Agent libOS: A Library-OS-Inspired Runtime for Long-Running, Capability-Controlled LLM Agents
Yingqi Zhang
Why It Matters
What makes this one worth your time
As LLMs evolve into more complex agents, a structured runtime like Agent libOS is crucial for ensuring safety, accountability, and effective resource management.
Agent libOS enables robust, capability-controlled execution for long-running LLM agents.
Summary
The paper introduces Agent libOS, a runtime environment designed for long-running LLM agents that allows for state maintenance, task forking, and human interaction, while implementing strict capability controls and auditing mechanisms.
Key contributions
- Introduction of a library-OS-inspired runtime for LLM agents.
- Implementation of a prototype featuring async scheduling and capability checks.
- Development of a safety-oriented evaluation framework for long-running agent processes.
Notable insights
- The design emphasizes explicit capability boundaries to enhance security and control over agent actions.
- The integration of human approval and auditing mechanisms addresses critical concerns in deploying LLM agents in real-world applications.
Possible limitations
- Not stated in the abstract.
Abstract
arXiv:2606.03895v1 Announce Type: cross Abstract: Large language model (LLM) agents are evolving from request-response assistants into long-running software actors: they maintain state across model calls, fork subtasks, wait for external events, request human authority, generate tools, and perform side effects that must be resumed and audited. This paper presents Agent libOS, a library-OS-inspired runtime substrate for LLM agents. Agent libOS runs above a conventional host operating system; it does not implement hardware drivers, kernel-mode isolation, or a POSIX-compatible operating system.

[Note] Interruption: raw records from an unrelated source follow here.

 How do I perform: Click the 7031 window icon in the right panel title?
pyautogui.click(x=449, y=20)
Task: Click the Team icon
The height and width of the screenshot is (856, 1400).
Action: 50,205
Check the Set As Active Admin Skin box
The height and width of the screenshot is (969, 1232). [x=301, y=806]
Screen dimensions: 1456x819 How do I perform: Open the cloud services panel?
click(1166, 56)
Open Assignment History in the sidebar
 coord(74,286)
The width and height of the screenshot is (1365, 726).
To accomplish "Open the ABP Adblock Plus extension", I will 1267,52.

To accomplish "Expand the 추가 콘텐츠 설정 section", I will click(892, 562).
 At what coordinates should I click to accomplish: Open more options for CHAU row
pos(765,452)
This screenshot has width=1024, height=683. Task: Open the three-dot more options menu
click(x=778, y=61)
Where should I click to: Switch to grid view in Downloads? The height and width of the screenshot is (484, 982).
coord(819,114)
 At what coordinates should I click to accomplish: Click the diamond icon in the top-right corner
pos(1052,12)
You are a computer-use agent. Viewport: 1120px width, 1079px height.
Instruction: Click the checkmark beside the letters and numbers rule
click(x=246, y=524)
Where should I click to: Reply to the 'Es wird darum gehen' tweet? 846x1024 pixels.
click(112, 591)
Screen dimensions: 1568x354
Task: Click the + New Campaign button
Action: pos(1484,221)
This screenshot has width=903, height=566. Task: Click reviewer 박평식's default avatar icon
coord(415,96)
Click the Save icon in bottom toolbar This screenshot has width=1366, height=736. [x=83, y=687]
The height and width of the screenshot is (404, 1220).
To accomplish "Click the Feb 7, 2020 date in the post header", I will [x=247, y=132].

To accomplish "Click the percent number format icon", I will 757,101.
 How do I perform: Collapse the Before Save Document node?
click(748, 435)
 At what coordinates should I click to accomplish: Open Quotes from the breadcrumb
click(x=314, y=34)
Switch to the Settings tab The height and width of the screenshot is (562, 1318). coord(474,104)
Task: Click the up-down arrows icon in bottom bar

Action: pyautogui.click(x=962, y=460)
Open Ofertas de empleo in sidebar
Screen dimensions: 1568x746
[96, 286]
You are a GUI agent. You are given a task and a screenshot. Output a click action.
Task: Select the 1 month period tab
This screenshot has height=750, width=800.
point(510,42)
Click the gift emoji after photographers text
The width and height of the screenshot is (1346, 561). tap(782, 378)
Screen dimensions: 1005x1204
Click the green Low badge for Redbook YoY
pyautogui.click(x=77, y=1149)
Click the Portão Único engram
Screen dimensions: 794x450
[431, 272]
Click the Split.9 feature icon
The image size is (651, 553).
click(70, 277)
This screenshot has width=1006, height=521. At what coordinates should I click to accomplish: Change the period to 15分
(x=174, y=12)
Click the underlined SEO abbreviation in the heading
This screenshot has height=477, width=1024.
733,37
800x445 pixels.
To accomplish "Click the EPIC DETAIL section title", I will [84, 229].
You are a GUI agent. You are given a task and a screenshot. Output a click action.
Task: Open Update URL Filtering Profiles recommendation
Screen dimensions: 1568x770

Instead, it treats an agent as an AgentProcess: a schedulable execution subject with process identity, parent-child lineage, lifecycle state, a tool table derived from an AgentImage, typed Object Memory, explicit capabilities, human queues, checkpoints, events, and audit records. Its central design rule is tools are libc-like wrappers; runtime primitives are the authority boundary. Filesystem access, object access, sleeps, human approval, JIT tool registration, and external side effects are checked at primitive boundaries under explicit capabilities and policy. We describe the design, threat model, Python prototype, and safety-oriented evaluation. The current prototype implements async scheduling, namespace-local Object Memory, runtime-integrated human approval, one-shot permission grants, per-process working directories, shell and image-registration primitives, Deno/TypeScript JIT tools over a libOS syscall broker, filesystem/object bridge tools, an injectable Resource Provider Substrate, deterministic demos, real-model smoke scripts, and 123 regression tests at the time of writing. Rather than improving planner accuracy, Agent libOS demonstrates a runtime substrate in which long-running LLM agents can be scheduled, authorized, resumed, and audited without treating tool dispatch as the trust boundary.